Behind her happy, clean-eating persona – the one that captivated 70,000 Instagram followers with photos of vegan meals and scores of inspiring quotes and images – New Yorker Jordan Younger was miserable.
“Food was not enjoyable anymore,” 5ft 4in Younger, who weighed just 47kg at her lowest point, told People magazine.
“I was spending the entire day obsessing about eating only vegetables, green juices, fruits and occasionally nuts and grains,” she added. “I was following thousands of rules in my head that were making me sick.”
The 23-year-old was suffering from what doctors call ‘orthorexia’ – a ‘fixation on righteous eating’ which causes people to ‘become consumed with what and how much to eat, and how to deal with “slip-ups,”‘ according to the American National Eating Disorders Association.
While not an officially recognised disorder, orthorexia shares
similarities with other eating disorders, but the obsession is with healthy eating, rather than losing weight.
Adhering to a strict plant-based vegan diet that included juice cleanses for up to 10 days at a time, Younger dropped nearly 6.5kg from her petite frame.
Younger’s diet was seemingly as healthy as one could get,but she had set so many rules for herself that she gave her body little opportunity to receive the vital nutrients it needed.
She acknowledges that although social media isn’t wholly to blame, she might have come to terms with her problem more easily if it weren’t for her internet presence as a vegan.
“My blog made it hard for me to see that I had an eating disorder.
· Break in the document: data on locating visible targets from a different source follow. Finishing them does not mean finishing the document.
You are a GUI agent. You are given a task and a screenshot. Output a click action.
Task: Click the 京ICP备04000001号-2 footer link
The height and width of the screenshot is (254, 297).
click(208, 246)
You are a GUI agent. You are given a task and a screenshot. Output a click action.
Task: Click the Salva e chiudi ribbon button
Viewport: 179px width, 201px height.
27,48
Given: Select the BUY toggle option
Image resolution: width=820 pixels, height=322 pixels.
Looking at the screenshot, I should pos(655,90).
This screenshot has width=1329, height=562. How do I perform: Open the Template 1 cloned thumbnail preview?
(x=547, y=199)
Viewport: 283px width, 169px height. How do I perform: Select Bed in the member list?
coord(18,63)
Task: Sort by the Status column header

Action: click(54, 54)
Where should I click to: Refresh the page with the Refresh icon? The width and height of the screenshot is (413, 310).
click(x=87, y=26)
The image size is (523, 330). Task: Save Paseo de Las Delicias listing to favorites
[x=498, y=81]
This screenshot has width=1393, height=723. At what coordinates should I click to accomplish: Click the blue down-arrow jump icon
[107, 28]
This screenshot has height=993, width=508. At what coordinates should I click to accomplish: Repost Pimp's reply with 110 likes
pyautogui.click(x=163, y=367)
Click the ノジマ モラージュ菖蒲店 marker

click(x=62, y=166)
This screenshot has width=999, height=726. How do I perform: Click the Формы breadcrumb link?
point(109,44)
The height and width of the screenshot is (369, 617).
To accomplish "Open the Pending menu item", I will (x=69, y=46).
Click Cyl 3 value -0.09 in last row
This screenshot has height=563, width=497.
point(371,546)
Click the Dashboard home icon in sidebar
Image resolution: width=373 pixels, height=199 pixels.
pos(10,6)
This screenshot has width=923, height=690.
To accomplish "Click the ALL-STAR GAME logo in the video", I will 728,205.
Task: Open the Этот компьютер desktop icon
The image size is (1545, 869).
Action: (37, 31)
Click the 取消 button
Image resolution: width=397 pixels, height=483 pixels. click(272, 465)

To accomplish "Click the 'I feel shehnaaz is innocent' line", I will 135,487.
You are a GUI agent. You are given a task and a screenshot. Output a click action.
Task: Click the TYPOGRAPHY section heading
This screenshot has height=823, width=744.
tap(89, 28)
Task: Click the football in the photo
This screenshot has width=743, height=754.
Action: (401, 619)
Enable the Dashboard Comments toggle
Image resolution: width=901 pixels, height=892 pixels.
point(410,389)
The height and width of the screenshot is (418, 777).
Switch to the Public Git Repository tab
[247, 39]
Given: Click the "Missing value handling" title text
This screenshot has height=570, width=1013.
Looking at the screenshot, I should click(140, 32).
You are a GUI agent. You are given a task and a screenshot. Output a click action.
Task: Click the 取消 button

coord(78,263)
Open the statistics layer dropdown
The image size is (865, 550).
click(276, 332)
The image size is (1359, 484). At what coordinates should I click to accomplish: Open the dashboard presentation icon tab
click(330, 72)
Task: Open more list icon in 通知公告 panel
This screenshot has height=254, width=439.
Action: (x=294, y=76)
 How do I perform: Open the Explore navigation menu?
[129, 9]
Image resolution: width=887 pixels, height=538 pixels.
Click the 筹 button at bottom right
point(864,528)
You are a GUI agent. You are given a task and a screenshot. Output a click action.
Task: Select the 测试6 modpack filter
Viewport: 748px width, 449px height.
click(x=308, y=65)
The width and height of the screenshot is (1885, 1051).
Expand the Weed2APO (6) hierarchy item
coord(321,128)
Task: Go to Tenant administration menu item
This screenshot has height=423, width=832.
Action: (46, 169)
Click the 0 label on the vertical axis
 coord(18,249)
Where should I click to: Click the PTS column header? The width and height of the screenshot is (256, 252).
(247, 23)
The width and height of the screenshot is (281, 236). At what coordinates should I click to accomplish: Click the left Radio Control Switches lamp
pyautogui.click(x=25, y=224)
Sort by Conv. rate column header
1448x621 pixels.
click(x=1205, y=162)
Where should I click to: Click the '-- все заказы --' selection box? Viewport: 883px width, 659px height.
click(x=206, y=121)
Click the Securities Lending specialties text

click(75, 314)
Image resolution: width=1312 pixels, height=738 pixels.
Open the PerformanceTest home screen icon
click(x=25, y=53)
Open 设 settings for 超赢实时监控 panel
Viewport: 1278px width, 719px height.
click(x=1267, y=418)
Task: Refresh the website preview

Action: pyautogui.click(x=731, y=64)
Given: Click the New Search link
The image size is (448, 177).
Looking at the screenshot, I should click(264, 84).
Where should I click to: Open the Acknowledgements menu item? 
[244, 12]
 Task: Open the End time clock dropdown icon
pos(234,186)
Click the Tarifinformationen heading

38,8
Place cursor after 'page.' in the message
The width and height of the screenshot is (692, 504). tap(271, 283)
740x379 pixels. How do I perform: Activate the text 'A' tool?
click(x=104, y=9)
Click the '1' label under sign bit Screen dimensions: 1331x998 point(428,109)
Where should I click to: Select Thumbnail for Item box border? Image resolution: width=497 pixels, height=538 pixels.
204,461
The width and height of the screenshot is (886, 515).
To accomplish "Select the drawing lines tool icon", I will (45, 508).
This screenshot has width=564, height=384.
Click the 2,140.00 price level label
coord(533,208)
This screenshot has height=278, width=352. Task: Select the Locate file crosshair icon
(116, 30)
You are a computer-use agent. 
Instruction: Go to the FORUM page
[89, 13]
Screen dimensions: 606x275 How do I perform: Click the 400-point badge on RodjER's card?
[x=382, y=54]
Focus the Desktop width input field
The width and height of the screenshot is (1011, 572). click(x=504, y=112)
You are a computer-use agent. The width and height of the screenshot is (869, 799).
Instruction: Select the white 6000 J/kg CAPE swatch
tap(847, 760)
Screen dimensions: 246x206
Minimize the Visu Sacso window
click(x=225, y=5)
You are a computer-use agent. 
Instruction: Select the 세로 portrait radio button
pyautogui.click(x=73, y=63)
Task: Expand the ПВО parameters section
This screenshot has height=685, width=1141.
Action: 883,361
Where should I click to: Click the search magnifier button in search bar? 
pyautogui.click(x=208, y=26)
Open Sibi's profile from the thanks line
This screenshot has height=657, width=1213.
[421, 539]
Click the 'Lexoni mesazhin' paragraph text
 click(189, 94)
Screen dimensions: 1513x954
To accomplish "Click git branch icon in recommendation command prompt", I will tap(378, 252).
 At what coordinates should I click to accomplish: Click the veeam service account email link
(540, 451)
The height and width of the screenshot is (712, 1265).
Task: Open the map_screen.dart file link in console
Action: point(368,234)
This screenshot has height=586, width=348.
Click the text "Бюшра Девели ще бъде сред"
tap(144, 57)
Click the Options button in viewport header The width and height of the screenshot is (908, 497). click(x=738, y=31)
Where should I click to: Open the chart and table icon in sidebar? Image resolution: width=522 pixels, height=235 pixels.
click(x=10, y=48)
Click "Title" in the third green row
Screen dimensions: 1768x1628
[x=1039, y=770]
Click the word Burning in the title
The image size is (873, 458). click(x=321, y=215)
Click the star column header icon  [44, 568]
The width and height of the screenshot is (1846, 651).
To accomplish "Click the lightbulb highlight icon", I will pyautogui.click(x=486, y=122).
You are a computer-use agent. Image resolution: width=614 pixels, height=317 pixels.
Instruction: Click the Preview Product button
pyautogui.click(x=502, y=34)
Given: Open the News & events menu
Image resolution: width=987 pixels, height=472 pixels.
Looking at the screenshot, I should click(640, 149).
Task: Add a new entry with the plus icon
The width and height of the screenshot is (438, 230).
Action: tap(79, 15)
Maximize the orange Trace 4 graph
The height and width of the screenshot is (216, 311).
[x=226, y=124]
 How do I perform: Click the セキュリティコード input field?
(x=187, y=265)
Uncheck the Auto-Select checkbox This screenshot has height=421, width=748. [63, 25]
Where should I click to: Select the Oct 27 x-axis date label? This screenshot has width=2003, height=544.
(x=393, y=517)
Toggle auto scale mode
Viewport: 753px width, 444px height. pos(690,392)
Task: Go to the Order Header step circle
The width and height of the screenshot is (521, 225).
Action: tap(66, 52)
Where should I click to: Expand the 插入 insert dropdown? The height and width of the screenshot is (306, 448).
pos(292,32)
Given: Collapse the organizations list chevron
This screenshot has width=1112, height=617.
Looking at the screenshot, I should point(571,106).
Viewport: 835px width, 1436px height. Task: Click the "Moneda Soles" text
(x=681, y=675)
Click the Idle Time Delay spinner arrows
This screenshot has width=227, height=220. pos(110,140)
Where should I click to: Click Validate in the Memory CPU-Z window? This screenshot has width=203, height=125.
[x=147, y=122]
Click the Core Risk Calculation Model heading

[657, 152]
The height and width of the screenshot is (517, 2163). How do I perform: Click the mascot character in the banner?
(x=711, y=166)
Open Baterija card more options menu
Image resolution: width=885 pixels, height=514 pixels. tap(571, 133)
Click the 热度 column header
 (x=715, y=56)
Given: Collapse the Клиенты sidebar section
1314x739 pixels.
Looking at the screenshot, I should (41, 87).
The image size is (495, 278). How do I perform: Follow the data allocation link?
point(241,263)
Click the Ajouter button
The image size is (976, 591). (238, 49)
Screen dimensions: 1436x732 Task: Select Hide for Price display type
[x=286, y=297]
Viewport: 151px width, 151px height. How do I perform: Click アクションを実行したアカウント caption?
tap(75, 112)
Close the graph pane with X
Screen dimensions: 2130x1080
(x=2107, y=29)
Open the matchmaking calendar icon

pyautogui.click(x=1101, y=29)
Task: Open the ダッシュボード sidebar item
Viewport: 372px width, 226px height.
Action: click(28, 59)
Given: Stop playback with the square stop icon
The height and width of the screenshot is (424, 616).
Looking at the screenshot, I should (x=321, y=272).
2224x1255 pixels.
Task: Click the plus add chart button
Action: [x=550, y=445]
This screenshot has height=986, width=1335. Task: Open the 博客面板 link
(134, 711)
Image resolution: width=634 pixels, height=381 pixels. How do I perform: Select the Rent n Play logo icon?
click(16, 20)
If I wasn’t so closely tied to the vegan identity I’d given myself, I would have realised it a lot sooner,” she said.
As it was, it took bad skin, low energy levels and the loss of her period for the young health crusader to finally seek advice.
Eventually Younger forced herself to eat some salmon – her first piece of fish in 18 months – and when her period returned two days later, that was all the convincing she needed to change her lifestyle.
“My hormones were out of whack because I had damaged my biochemistry,” says Younger, adding that she realised she had to eat fish and eggs to become healthy again.
When she published her blog post: Why I’m transitioning away from veganism she’s lost thousands of ‘hardcore vegan’ followers and even received death threats for changing her dietary ways.
Despite the backlash, Younger was adamant she must take her health into her own hands.
“I think labels – as far as diet choices – are very, very dangerous. I’m a prime example of that,” she says.
The then 23-year-old then renamed her blog The Blonde Veggie,
before deciding on The Balanced Blonde.